Dizem que os animais são as principais atrações para as pessoas irem ao circo e levarem as crianças com o intuito de verem, muitos pela primeira vez, animais selvagens, mas o argumento começa com uma incoerência: eles não estão em estado selvagem, muitos estão a milhares de quilômetros de seu habitat natural, domados para agir em prol da vontade do homem, em meio a chicotadas e treinos pesados físicos e psicológicos - entre outras técnicas, o domador consegue pôr o “rei da selva” para saltar em arcos de fogo e fazer números que encantam a plateia.

Os pais levam as crianças ao circo porque, em grande parte, também foram encaminhados pelos seus pais, e assim continua a se perpetuar um hábito que se traduz num ser senciente vivendo a vida numa jaula, sendo solto apenas para treinos e atuações, num espetáculo do qual ele nunca pediu para ser parte.

Levar as crianças ao circo é uma forma de ocultar a realidade dos bastidores, onde, longe dos olhares do público, os animais, que não escolheram estar ali, vivem em jaulas mínimas para seu porte e em estresse constante com as viagens e movimentação dos humanos.
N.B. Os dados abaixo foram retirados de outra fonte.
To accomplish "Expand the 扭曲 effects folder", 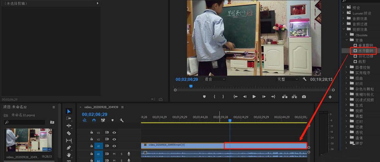I will tap(347, 78).
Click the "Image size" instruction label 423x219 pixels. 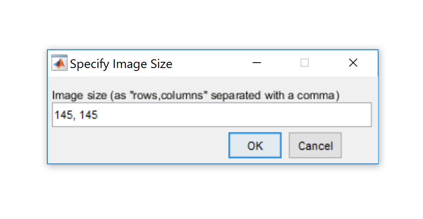tap(80, 95)
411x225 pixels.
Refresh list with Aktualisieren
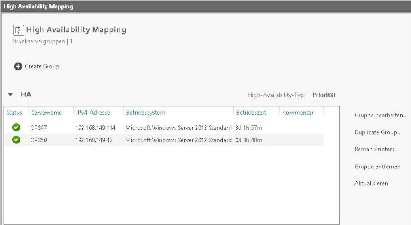click(x=371, y=183)
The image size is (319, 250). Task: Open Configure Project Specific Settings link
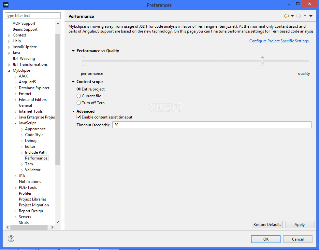[x=280, y=41]
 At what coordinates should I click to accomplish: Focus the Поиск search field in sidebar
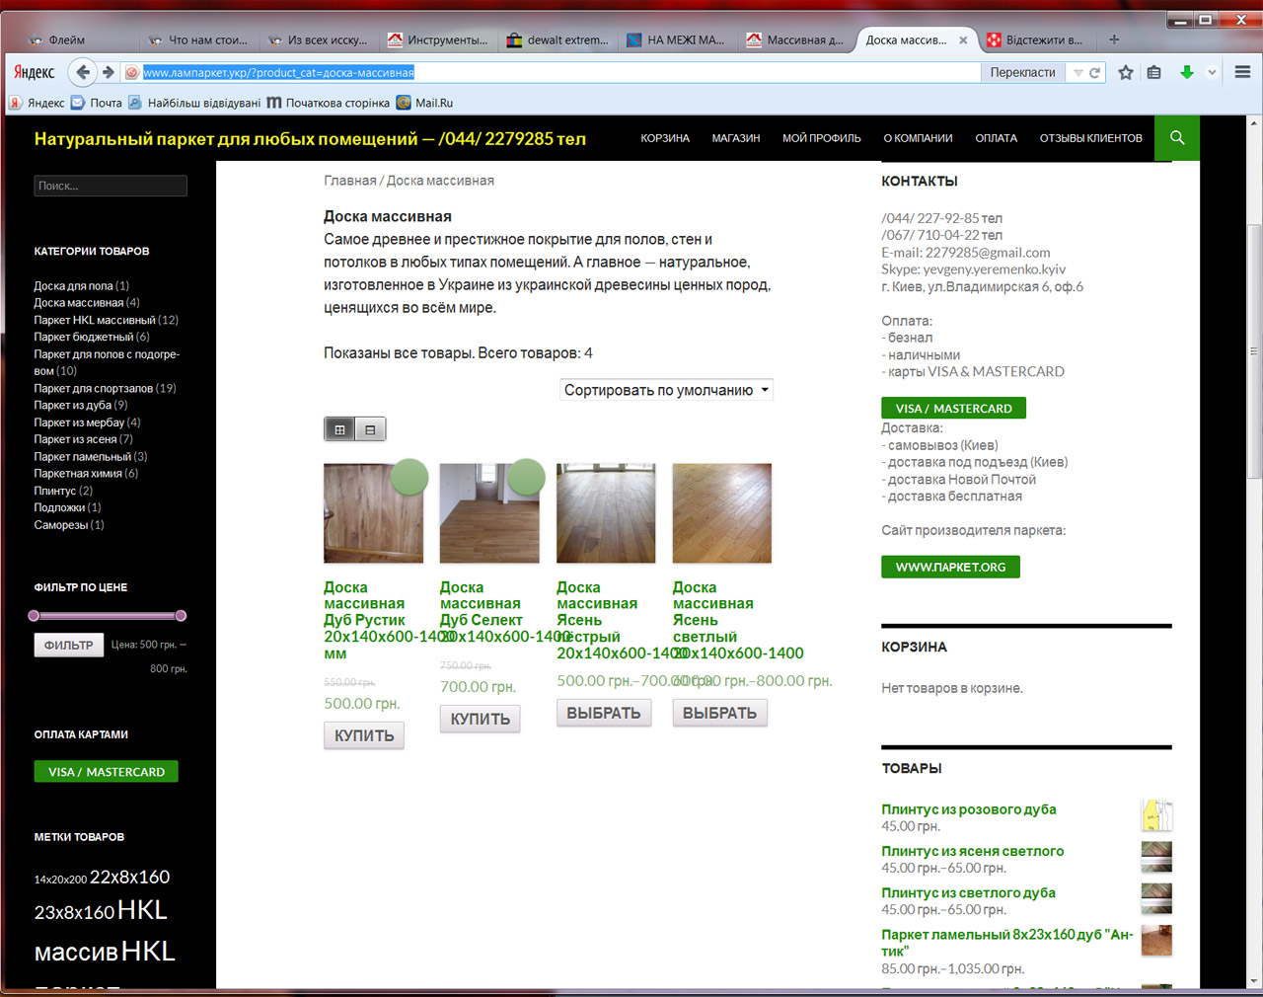tap(111, 186)
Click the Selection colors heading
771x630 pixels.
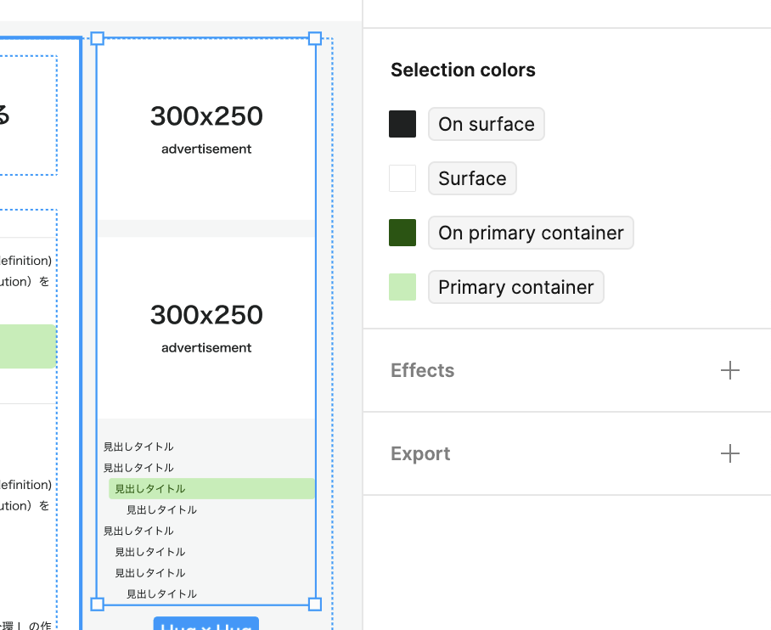(x=463, y=70)
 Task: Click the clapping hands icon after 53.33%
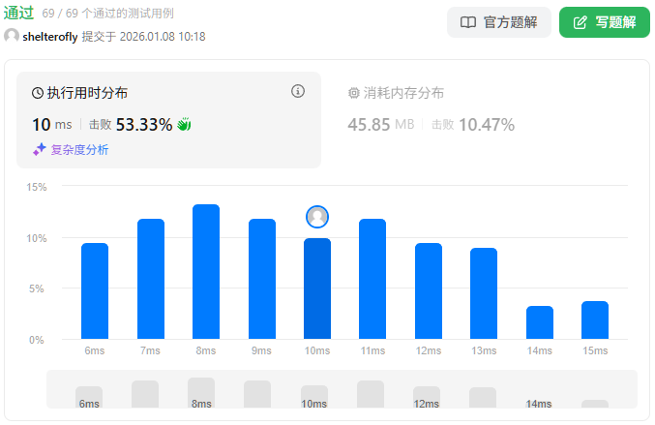pyautogui.click(x=185, y=125)
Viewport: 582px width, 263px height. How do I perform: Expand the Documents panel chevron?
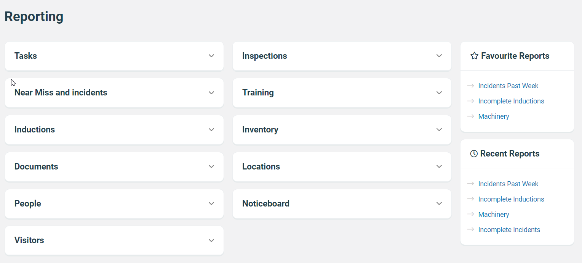coord(211,166)
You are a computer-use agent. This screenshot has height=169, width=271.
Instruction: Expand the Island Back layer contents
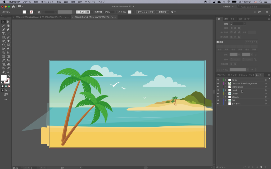(226, 87)
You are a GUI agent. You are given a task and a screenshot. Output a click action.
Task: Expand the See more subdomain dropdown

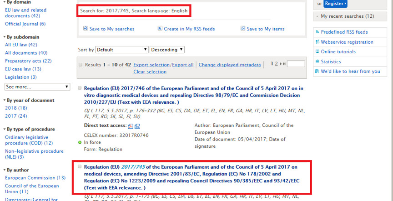(x=37, y=86)
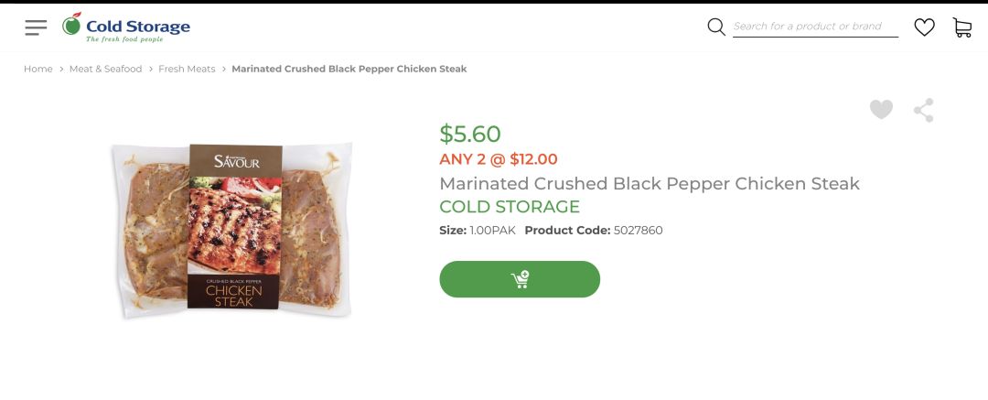This screenshot has width=988, height=400.
Task: Focus the product or brand search field
Action: (x=814, y=27)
O circo fomenta ainda o tráfico de animais. Talvez se as crianças soubessem o que está por trás da cortina vermelha ou se os pais não ocultassem a informação, não houvesse tantos circos com animais - e baixa adesão do público obriga a mudança de estratégia, a transformação do espetáculo numa forma de valorizar o talento humano em acrobacias incríveis, longe do rastro de dor que se perpetua.

Composto por grandes artistas que demonstram uma arte trabalhosa associada a horas de treino, o circo é um grandioso espetáculo, mas tem que evoluir - uma arte surgida no século 18 não pode atuar da mesma forma hoje, não pode fechar os olhos para a evolução nem usar os animais como objetos que nascem para nos servir. Ir a um circo com animais é assistir a um ilusionismo, onde os maus-tratos aos animais desaparece e por momentos acreditamos que seja possível um leão obedecer ao homem, essa espécie dotada de racionalidade. Mas ao estabelecer esse raciocínio, estamos incutindo uma "supremacia", que como seres racionais devíamos repudiar: usar o outro, numa situação frágil e sem opção, para nosso bem próprio.
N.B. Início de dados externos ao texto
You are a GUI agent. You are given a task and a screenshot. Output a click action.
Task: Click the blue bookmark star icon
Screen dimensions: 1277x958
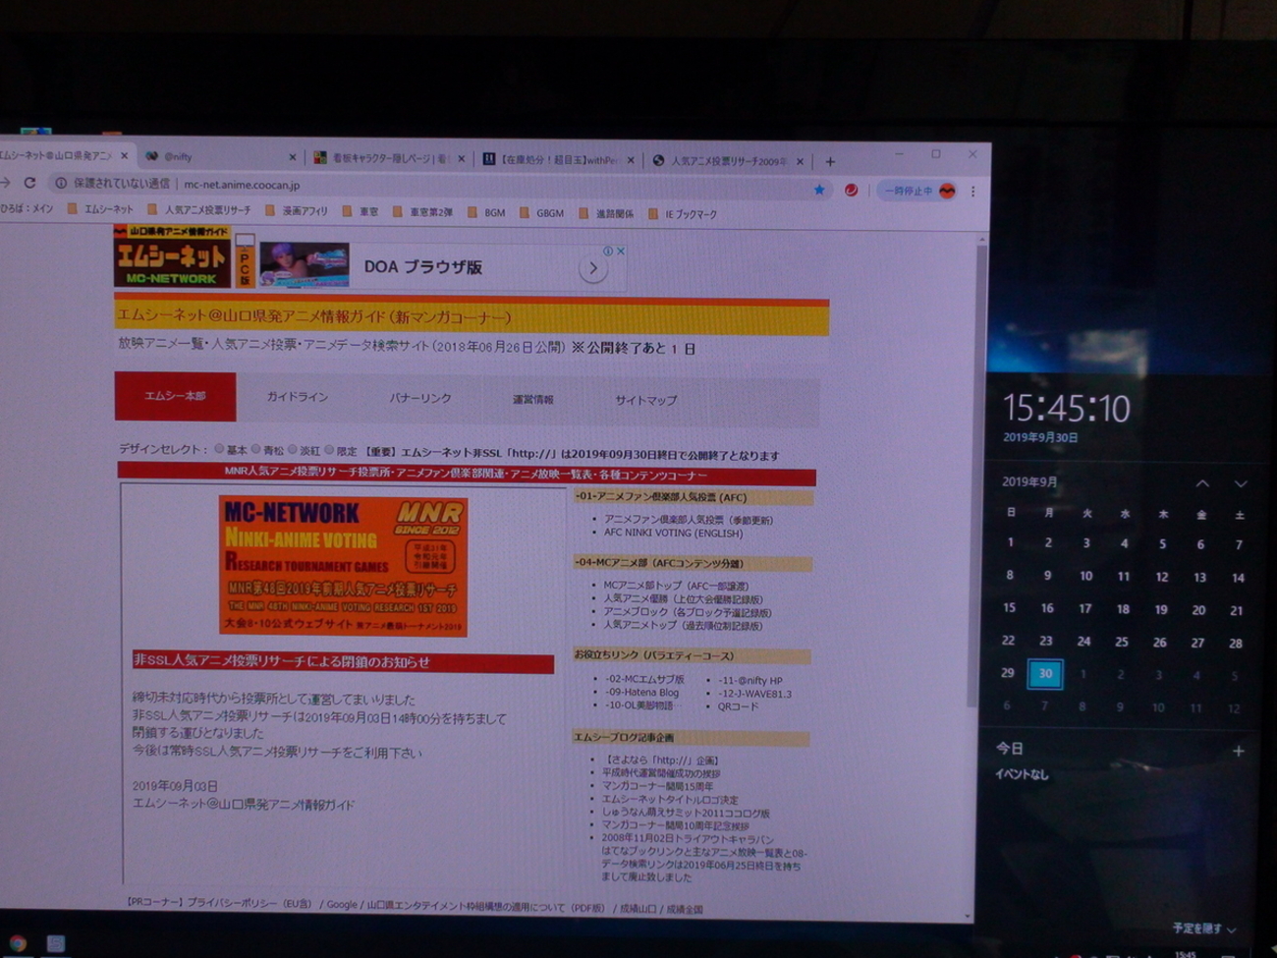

É urgente apelar a quem defende a dignidade animal e comparece às touradas, onde a voz de quem luta pela abolição equilibra com as palmas. Ambas são formas de exploração da vida animal, a diferença é a forma como é apresentada: uma é à vista de todos, outra nos bastidores, para o espetáculo ser perfeito.

Muitos países proibiram o circo com animais, outros aplicam multas. Portugal tem uma lei que, se fosse cumprida, levaria a que muitas “estrelas” quando morressem não pudessem ser substituídas; falta a fiscalização e a vontade de todos em construir um mundo mais justo.

Até quando vamos obrigar quem não escolheu fazer parte do espetáculo?

Fonte: Vila Verde

Ilustração: Reprodução


NOTAS DA NATUREZA EM FORMA:

1. Aqui no Brasil, onde políticas públicas sobre a causa animal não só não avançam como andam para trás, e políticos legislam em causa própria (de suas contas bancárias), não há lei que proíba a exploração de animais em circos.